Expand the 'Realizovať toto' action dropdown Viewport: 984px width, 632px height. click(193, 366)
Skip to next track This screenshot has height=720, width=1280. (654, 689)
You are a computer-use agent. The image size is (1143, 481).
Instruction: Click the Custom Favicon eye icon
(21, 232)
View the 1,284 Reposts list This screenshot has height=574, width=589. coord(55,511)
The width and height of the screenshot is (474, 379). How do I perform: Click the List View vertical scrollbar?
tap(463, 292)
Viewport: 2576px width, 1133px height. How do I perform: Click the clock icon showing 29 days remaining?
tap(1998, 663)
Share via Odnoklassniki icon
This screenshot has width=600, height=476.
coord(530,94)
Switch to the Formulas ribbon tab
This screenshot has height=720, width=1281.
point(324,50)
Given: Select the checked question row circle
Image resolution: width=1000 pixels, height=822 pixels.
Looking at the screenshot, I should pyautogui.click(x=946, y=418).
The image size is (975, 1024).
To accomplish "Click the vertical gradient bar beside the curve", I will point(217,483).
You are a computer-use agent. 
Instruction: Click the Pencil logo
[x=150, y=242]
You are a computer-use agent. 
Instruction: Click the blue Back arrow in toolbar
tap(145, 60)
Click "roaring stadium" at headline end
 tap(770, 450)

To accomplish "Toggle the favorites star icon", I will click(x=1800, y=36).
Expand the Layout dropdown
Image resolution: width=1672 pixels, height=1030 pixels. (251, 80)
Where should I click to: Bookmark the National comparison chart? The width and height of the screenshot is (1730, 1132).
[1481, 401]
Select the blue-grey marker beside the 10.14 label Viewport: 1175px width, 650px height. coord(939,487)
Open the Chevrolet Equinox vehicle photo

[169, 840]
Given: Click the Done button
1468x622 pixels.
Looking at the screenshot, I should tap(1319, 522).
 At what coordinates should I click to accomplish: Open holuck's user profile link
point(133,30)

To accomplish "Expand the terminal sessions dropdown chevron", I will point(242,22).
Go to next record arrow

Directive —
Write out every one of the rows above, keeping each line word for word.

Response to this exercise —
Expand the 'Realizovať toto' action dropdown Viewport: 984px width, 632px height. click(193, 366)
Skip to next track This screenshot has height=720, width=1280. (654, 689)
You are a computer-use agent. The image size is (1143, 481).
Instruction: Click the Custom Favicon eye icon
(21, 232)
View the 1,284 Reposts list This screenshot has height=574, width=589. coord(55,511)
The width and height of the screenshot is (474, 379). How do I perform: Click the List View vertical scrollbar?
tap(463, 292)
Viewport: 2576px width, 1133px height. How do I perform: Click the clock icon showing 29 days remaining?
tap(1998, 663)
Share via Odnoklassniki icon
This screenshot has width=600, height=476.
coord(530,94)
Switch to the Formulas ribbon tab
This screenshot has height=720, width=1281.
point(324,50)
Given: Select the checked question row circle
Image resolution: width=1000 pixels, height=822 pixels.
Looking at the screenshot, I should pyautogui.click(x=946, y=418).
The image size is (975, 1024).
To accomplish "Click the vertical gradient bar beside the curve", I will point(217,483).
You are a computer-use agent. 
Instruction: Click the Pencil logo
[x=150, y=242]
You are a computer-use agent. 
Instruction: Click the blue Back arrow in toolbar
tap(145, 60)
Click "roaring stadium" at headline end
 tap(770, 450)

To accomplish "Toggle the favorites star icon", I will click(x=1800, y=36).
Expand the Layout dropdown
Image resolution: width=1672 pixels, height=1030 pixels. (251, 80)
Where should I click to: Bookmark the National comparison chart? The width and height of the screenshot is (1730, 1132).
[1481, 401]
Select the blue-grey marker beside the 10.14 label Viewport: 1175px width, 650px height. coord(939,487)
Open the Chevrolet Equinox vehicle photo

[169, 840]
Given: Click the Done button
1468x622 pixels.
Looking at the screenshot, I should tap(1319, 522).
 At what coordinates should I click to accomplish: Open holuck's user profile link
point(133,30)

To accomplish "Expand the terminal sessions dropdown chevron", I will point(242,22).
Go to next record arrow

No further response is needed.